Cuando Dios interrumpe el camino

Meditación

Pablo salió rumbo a Damasco con la intención de apresar, encadenar y destruir a los seguidores de Cristo (Hch. 9:1-2). Sin embargo, el mismo camino que él eligió para sembrar dolor, Dios lo transformó en el escenario de su conversión (Hch. 9:3-6). Aquel perseguidor terminó entrando a la ciudad no como un vencedor orgulloso, sino como un hombre quebrantado, dispuesto a ser bautizado y convertido en un predicador incansable (Hch. 9:17-18). Esta experiencia nos recuerda que Dios puede transformar a una persona en un instante, y que a nosotros nos corresponde sembrar la semilla con fe (1 Co. 3:6).

Pero surge la pregunta: ¿por qué la mayoría de las personas no responden a una conversión como la de Pablo?

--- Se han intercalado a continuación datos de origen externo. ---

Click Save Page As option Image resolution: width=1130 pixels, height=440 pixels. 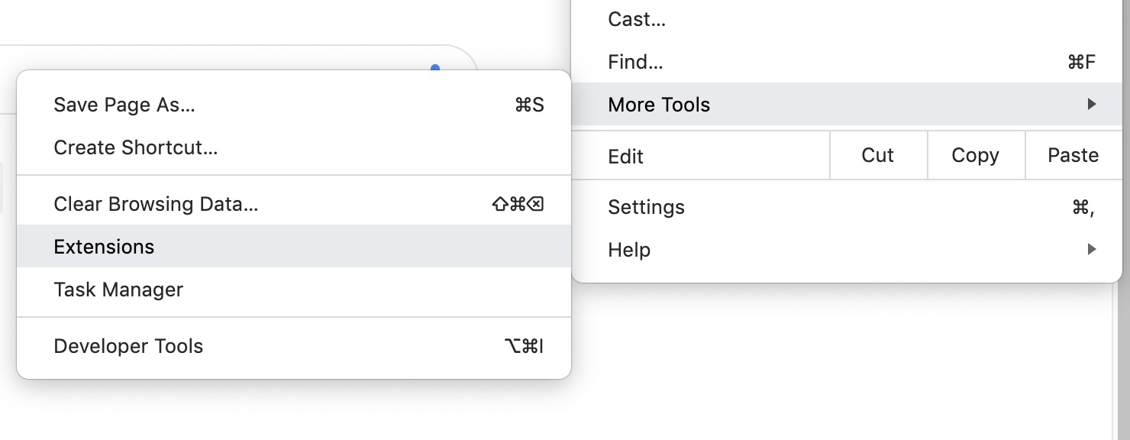pos(124,105)
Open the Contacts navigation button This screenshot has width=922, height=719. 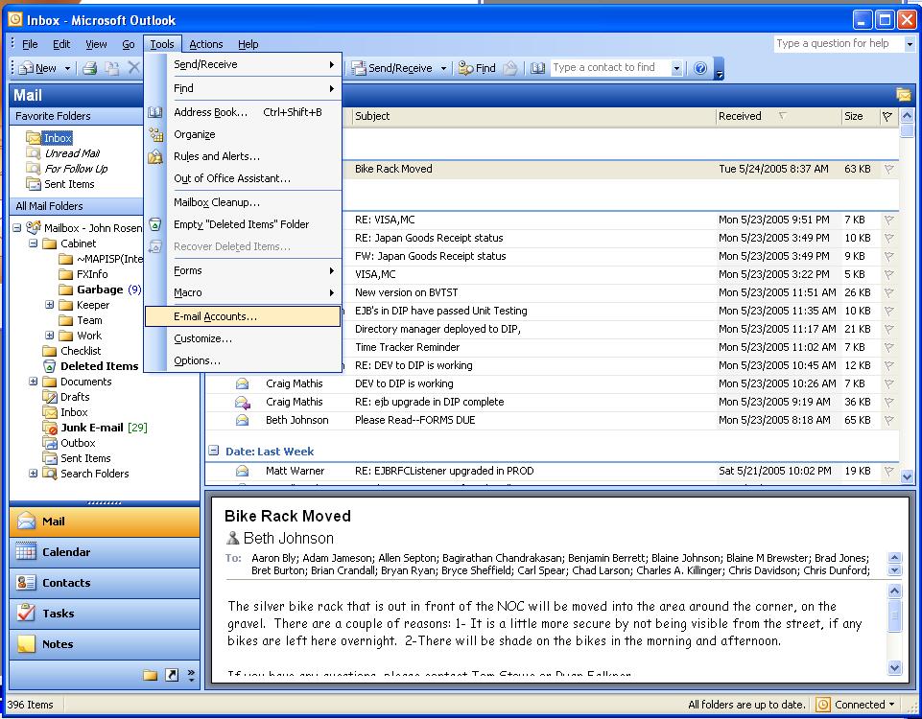(x=65, y=583)
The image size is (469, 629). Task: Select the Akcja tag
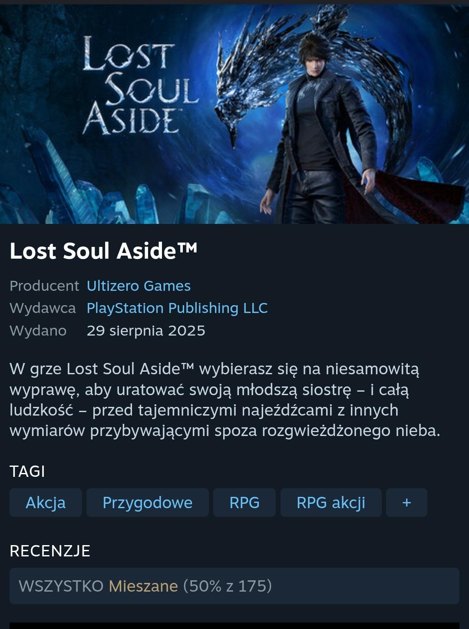coord(46,503)
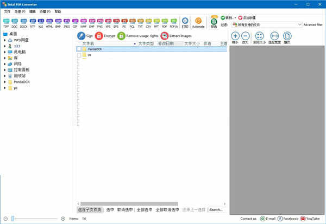Open the 文件 menu
326x224 pixels.
coord(7,11)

La respuesta nos conduce al corazón humano. Pablo pensaba que servía a Dios, y cuando fue confrontado con la verdad de Jesús, eligió rendirse en obediencia y arrepentimiento (Fil. 3:7-9). Muchas personas hoy escuchan el mismo mensaje, pero no quieren entregar el control de su vida al Espíritu Santo (Jn. 16:8). Existe además una lucha espiritual constante: el enemigo ciega las mentes y distrae los corazones para que no se rindan al llamado divino (Ef. 6:12; 2 Co. 4:4).

Otro factor es la libertad de elección. Dios nunca obliga a nadie a cambiar; ofrece Su gracia, pero cada persona decide si la acepta o la rechaza (Dt. 30:19). Mientras Pablo respondió con humildad, muchos prefieren resistirse, ignorar o postergar el llamado (Hch. 24:25). También debemos recordar que no todos son transformados de manera inmediata: algunos tienen una experiencia como la de Pablo, radical y repentina, mientras que otros avanzan en un proceso gradual, paso a paso, mientras se dejan guiar por el Espíritu (Jn. 3:8; Fil. 1:6).

Finalmente, Pablo mismo reconoció que su conversión no fue mérito propio, sino resultado del poder del Espíritu Santo obrando en su vida (Ro. 8:9-11). La verdadera transformación no ocurre por fuerza humana (Zac. 4:6), sino cuando se permite que Dios habite en lo profundo del corazón (Ez. 36:26-27).


Reflexión final

La historia de Pablo nos asegura que nadie está demasiado lejos del alcance de la gracia de Dios (1 Ti. 1:15-16). Él puede cambiar en un instante al más endurecido, pero también puede obrar pacientemente en quien se deja moldear día a día. Nuestra tarea no es producir el cambio, sino sembrar la semilla con fe (Mr. 4:26-28), predicar con amor y confiar en que el Espíritu Santo hará la obra (Jn. 16:13).

Así como Pablo pasó de perseguidor a predicador, también hoy Dios puede levantar de las ruinas al más perdido y convertirlo en un testimonio viviente de Su poder.